-- Task --
Extend the news report on Michael Ignatieff's corporate tax freeze and deficit pledges, picking up after its final sentence.

-- Document section --

__________

A spokesman for Prime Minister Stephen Harper immediately denounced Ignatieff’s promise “to raise job-killing business taxes.”

But Liberals said the move would save the government $5-6 billion a year.

“We’re not the NDP here,” Ignatieff told the roughly 300 conference delegates.

“We believe passionately in competitive corporate tax rates. We’re telling you though, we can’t afford them now. There’s just too much we have to do to get our fiscal house in order and make the investments that will make us a productive society.”

He said those necessary investments include a national learning and education strategy — from national child care to skills training — that will help ensure companies don’t face a severe shortage of skilled labour as baby boomers hit retirement age.

“Corporate Canada, for whom I have the greatest respect, needs more tools than just the corporate tax to keep us competitive.”

Ignatieff said a Liberal government would also invest in green technologies, illness prevention programs and homecare.

But he said the party’s eventual election platform — which he wants ready and fully costed by the end of the summer — won’t include any new program that can’t be financed without increasing the record $54 billion deficit.

Once in office, he pledged that a Liberal government would reduce the deficit to one per cent of GDP — roughly $18 billion — within two years of taking office. And it would continue paring the deficit every year after that until fiscal balance is restored.

“Unless we can convince Canadians that we know how to get them out (of the fiscal hole), they’re not going to listen to anything else we say,” Ignatieff said.

He reminded Liberals that “we’ve been here before,” when Jean Chretien promised to reduce a $42 billion deficit in 1993 to three per cent of GDP.

Chretien’s government exceeded its target and erased the deficit entirely within four years.

The latest Liberal target is very similar to the deficit reduction plan laid out in the Harper government’s recent budget, which projected a deficit of $17.5 billion in 2012-13.

Liberal finance critic John McCallum said the deficit can easily hit the one per cent of GDP target without massive cuts, simply because the one-time infusion of stimulus spending will come to an end next year.

Harper’s spokesman Dimitri Soudas ignored the Liberal deficit reduction plan and zeroed in on the corporate tax freeze.

__________

-- Supplied material --
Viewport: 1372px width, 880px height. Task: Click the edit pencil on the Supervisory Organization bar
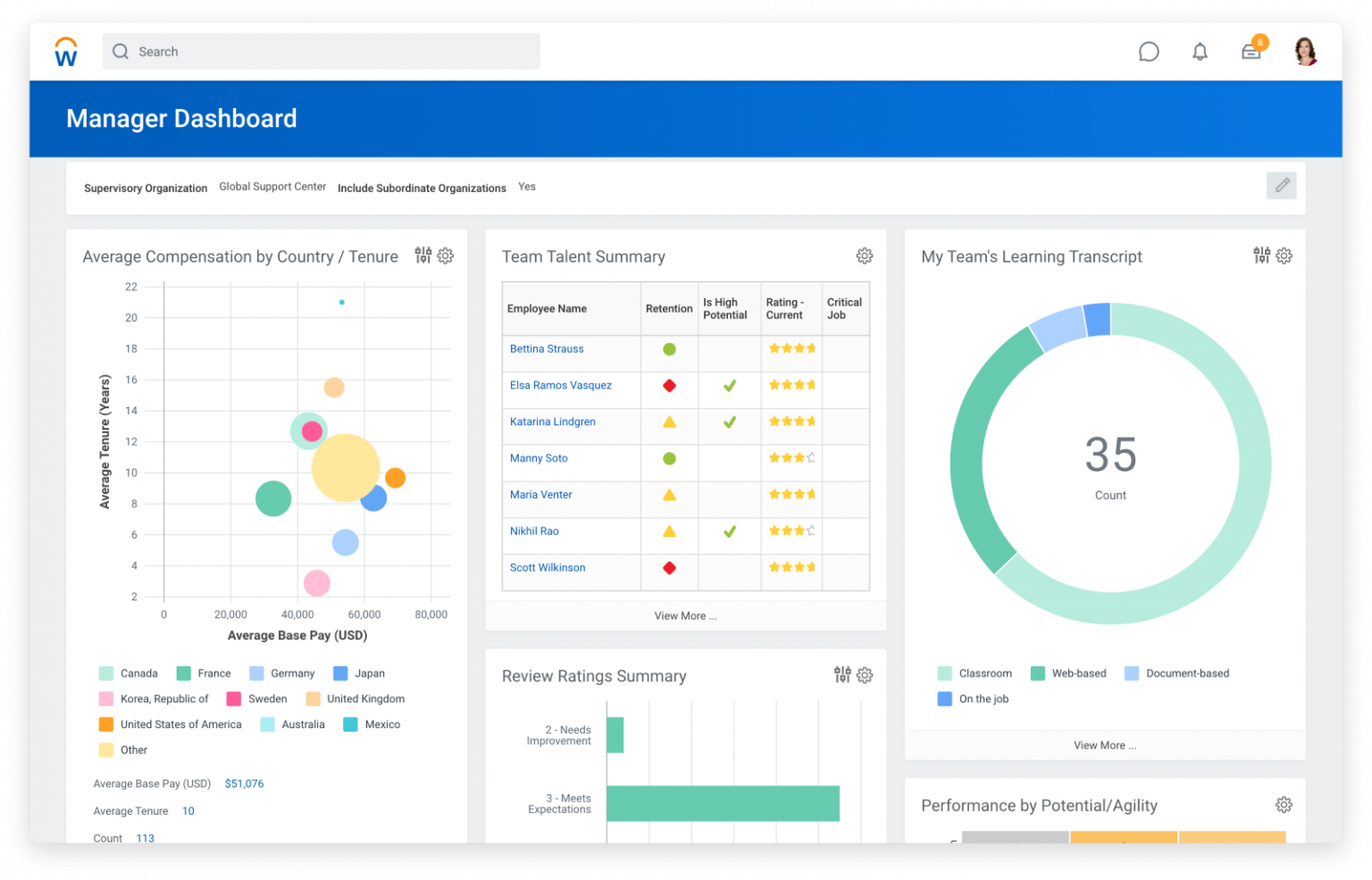1282,185
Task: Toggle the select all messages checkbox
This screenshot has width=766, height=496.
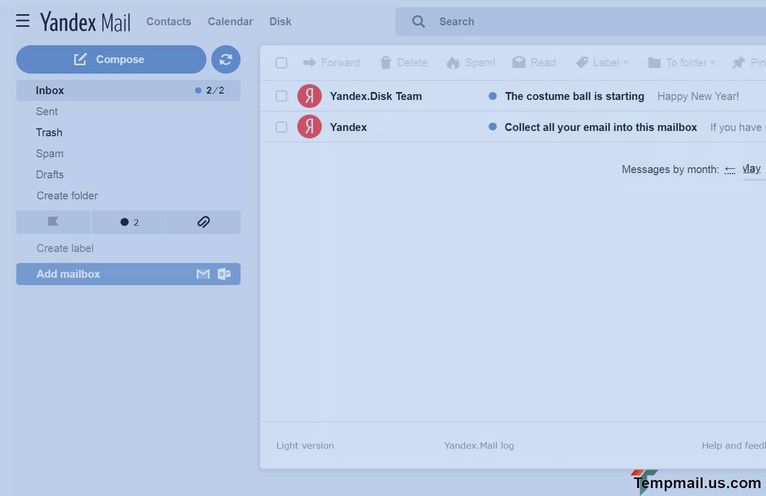Action: pos(281,63)
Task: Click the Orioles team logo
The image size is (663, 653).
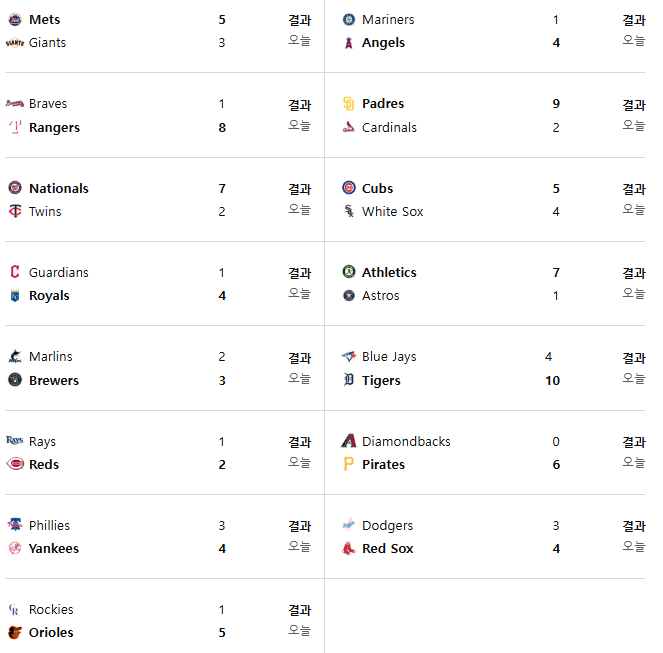Action: (15, 633)
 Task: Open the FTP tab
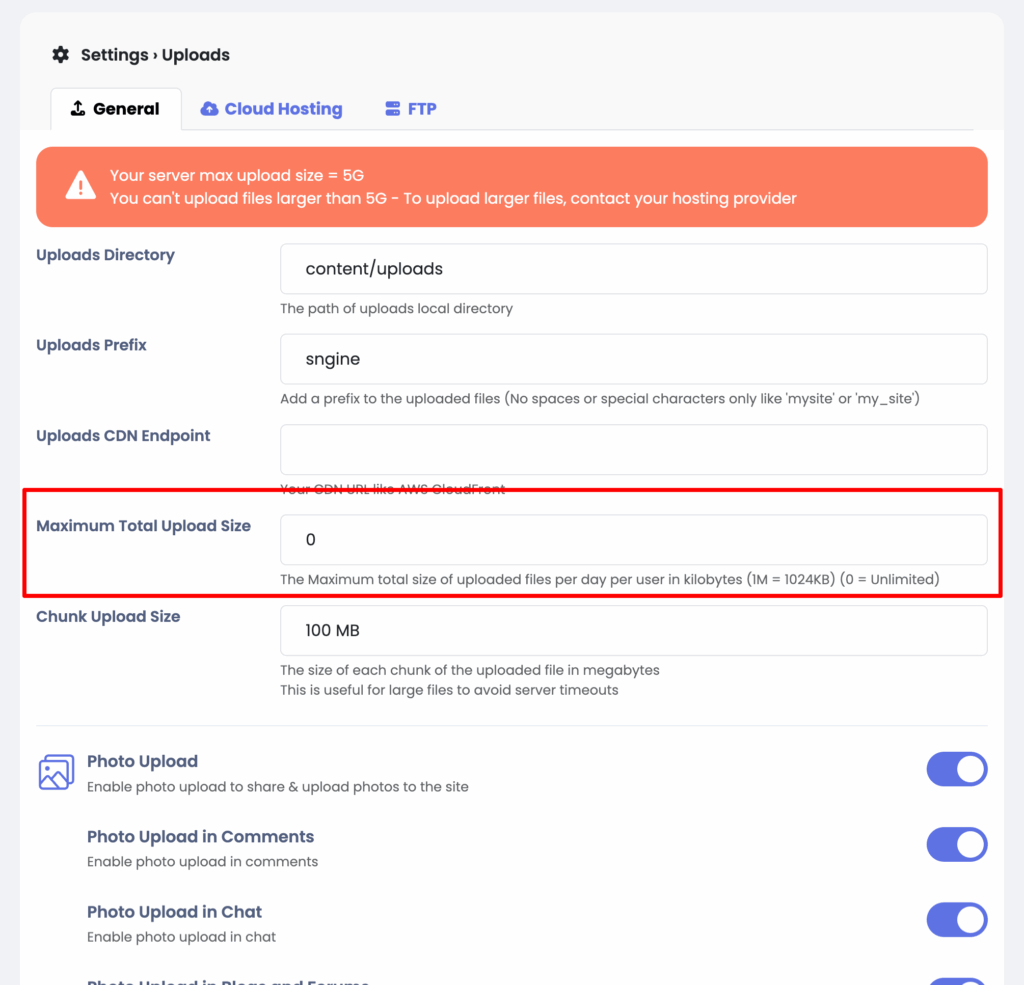point(422,109)
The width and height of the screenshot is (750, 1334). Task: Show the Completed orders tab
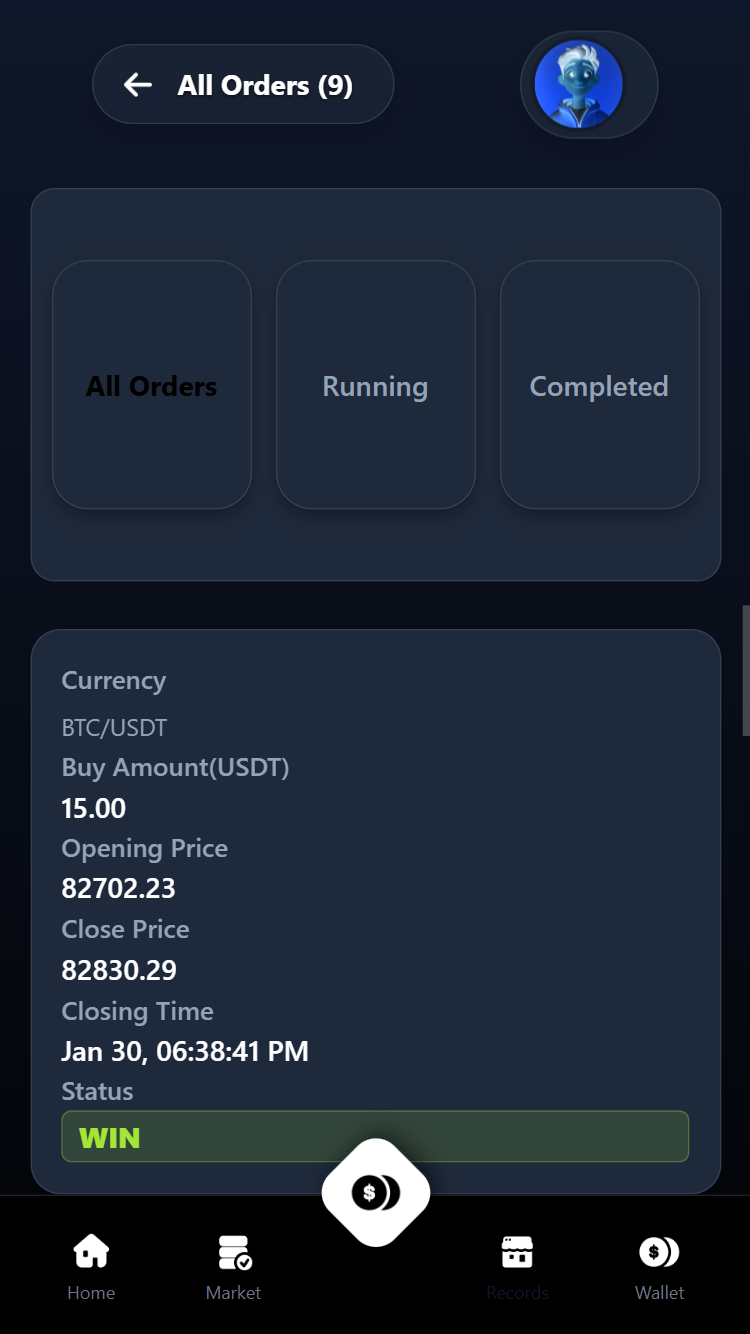coord(599,386)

__________

-- Written answer --
“After being gone for 34 years, (Ignatieff’s) come back to Canada with a reckless plan to raise taxes. Ignatieff’s tax hikes will kill jobs, put the brakes on our recovery and set Canadian families back,” Soudas said.

Soudas and other Conservatives pointed out that the idea of imposing a carbon tax, an initiative that blew the Liberals out of the electoral water in 2008, also seemed popular at the conference, demonstrating that Ignatieff is a “tax and spend Liberal.”

However, Ignatieff argued that, thanks to years of Liberal and Conservative reductions, Canada’s corporate tax rate is already 25 per cent lower than in the United States. He said that leaves some room to defer the scheduled cut to 15 per cent by 2012, without hurting competitiveness.

He argued that his approach is far preferable to Harper’s, which he characterized as “a long dark tunnel of cuts, austerity and ... not only a diminished role for government but a diminished set of expectations for Canada.”

As for a carbon tax, Ignatieff did not directly say what he thought for the apparent conference interest in the idea. Asked about it at a wrap-up news conference, he simply said investing in renewable energy and green technologies is the way to go.

Conference speakers gave Ignatieff other politically explosive advice, including the need to allow two-tier public-private health insurance. The leader didn’t directly respond to that idea either, saying his promised strategies to prevent illness and allow the sick and elderly to be cared for at home are “key to reducing health care costs.”

Ignatieff seemed bemused by suggestions that the conference was pessimistic, even though it amounted to three days of stark warnings about the dire state of the country’s workforce, health system, pension system and diminished influence in the world — not to mention diplomat Robert Fowler’s assessment that the Liberal party is in danger of “losing its soul.”

“I didn’t hear the word doomed once. I heard much more hope than pessimism, honestly,” Ignatieff said.